Which brings me back to backing out of my driveway and making pictures from fractions of a second. Both acts have often provided me with some interesting stuff to consider. My driving adventures have produced enough improbable situations to convince me that something with a cosmic sense of humor is diddling with my life. My photographs often contain more information than I had signed on for when I pressed the shutter. That is not to say that I don't always know exactly what I'm photographing when I photograph. Indeed, I don't always do....or don't know. But I do make the pictures. And if I am lucky, something wonderfully funny appears in my tray of dektol later on.
It's part magic and part poker playing. I ferret out things from places I reckon will produce interesting stuff. I figure the magic will follow if I'm lucky. A lot of the time I think I see what I'm seeing in the camera view finder. Which is to say I'm not too surprised if I don't.
The camera has a wonderful way of looking at the world and part of my education in it's use has been the slow understanding of how to allow the camera to do it's thing without my getting in the way. I prefer the 35mm camera. You have to hold it up to your face and this shortens the physical distance between your brain and the shutter. I believe in instinct and intuition and the short distance between brain and finger allow the two to operate. Often the stuff I am looking at is moving at near light-speed in front of me. I can't afford to let too much conscience thinking get in the way of interesting pictures. Pre-conceived notions are best left at home. Instead I prefer to look at things with the visual ignorance of a visitor to a strange land.

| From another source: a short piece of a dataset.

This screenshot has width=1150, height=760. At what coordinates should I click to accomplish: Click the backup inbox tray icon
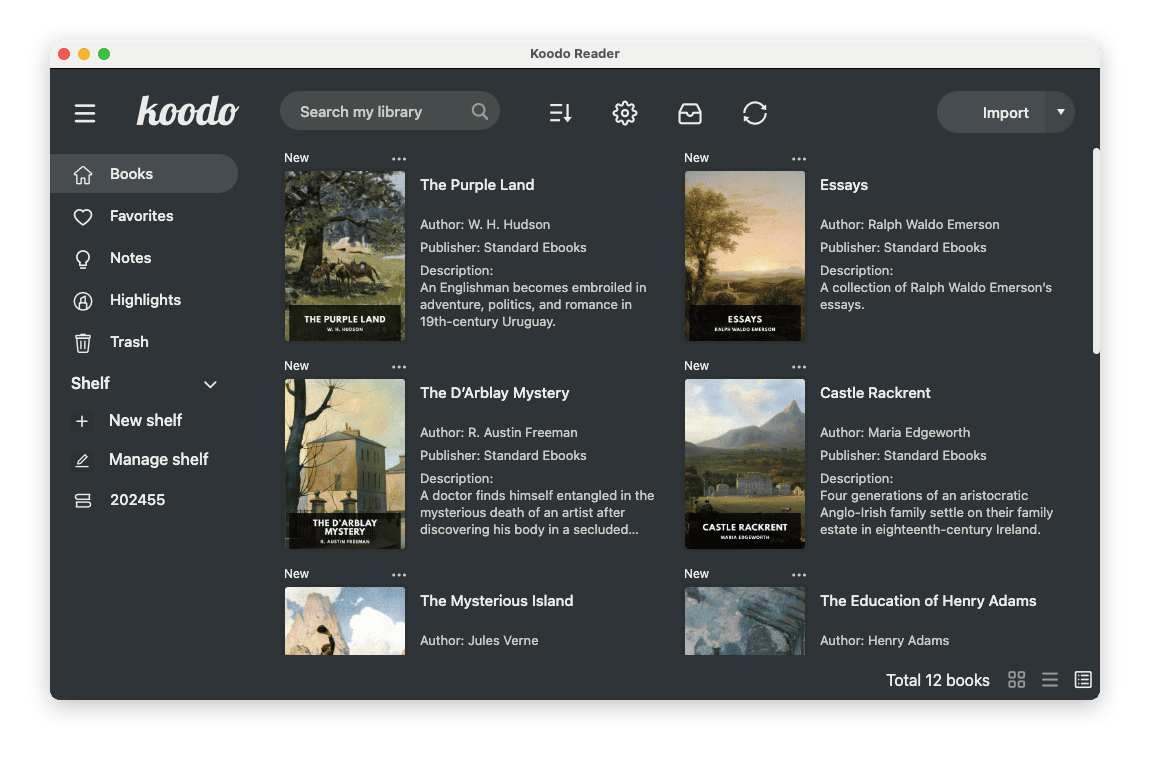[690, 113]
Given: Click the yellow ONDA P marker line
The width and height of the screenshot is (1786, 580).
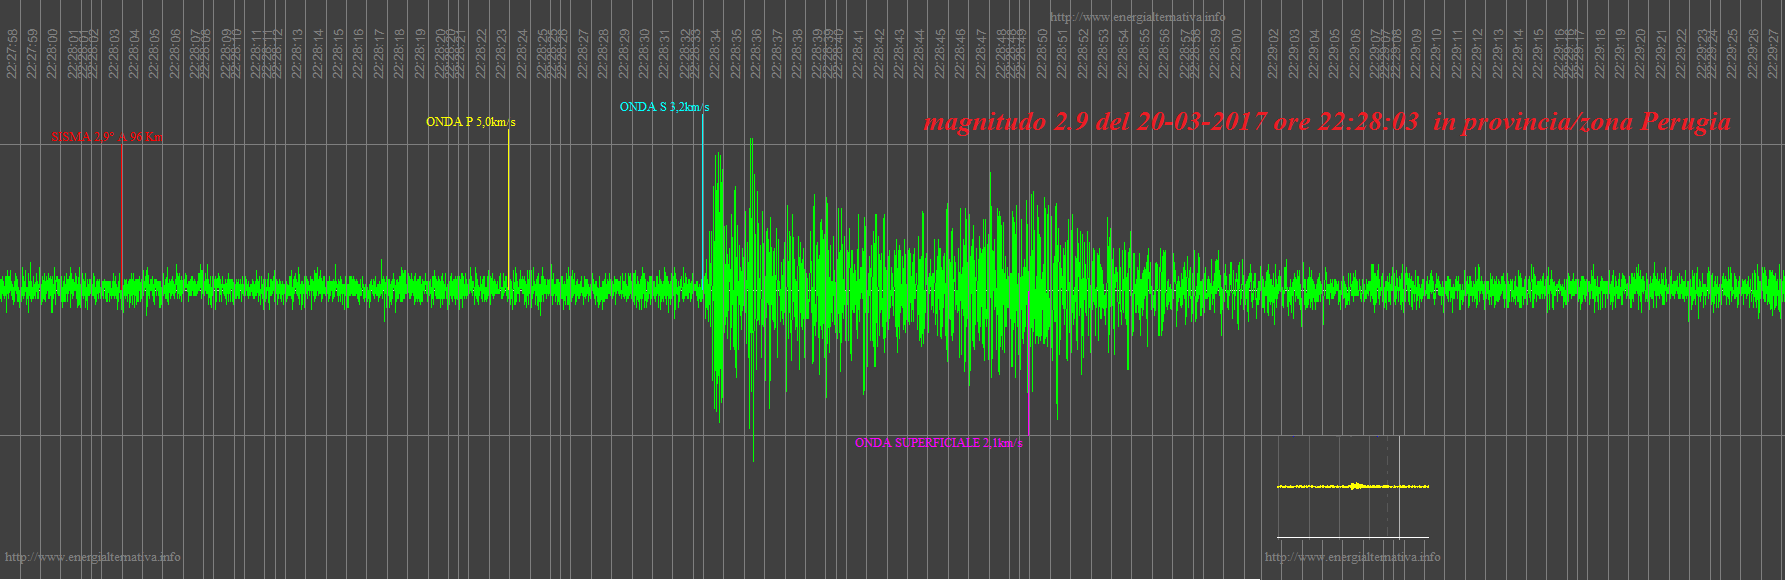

Of course with the camera film plane pressed against my forehead it is possible that the film is merely responding directly to my unconscious thought
Photographer Jerry Uelsmann thinks that dektol must be sensitive to thought. How else can you explain the difference between two prints from the same negative he has reasoned. Jerry sees a lot of Karma-like stuff surrounding his photographic journey. Photographer-critic Bill Jay reasoned in his book OCCAM'S RAZOR that underlying all this randomness in reality is a remarkable symmetry to the physical stuff we call if something was trying to tell us something.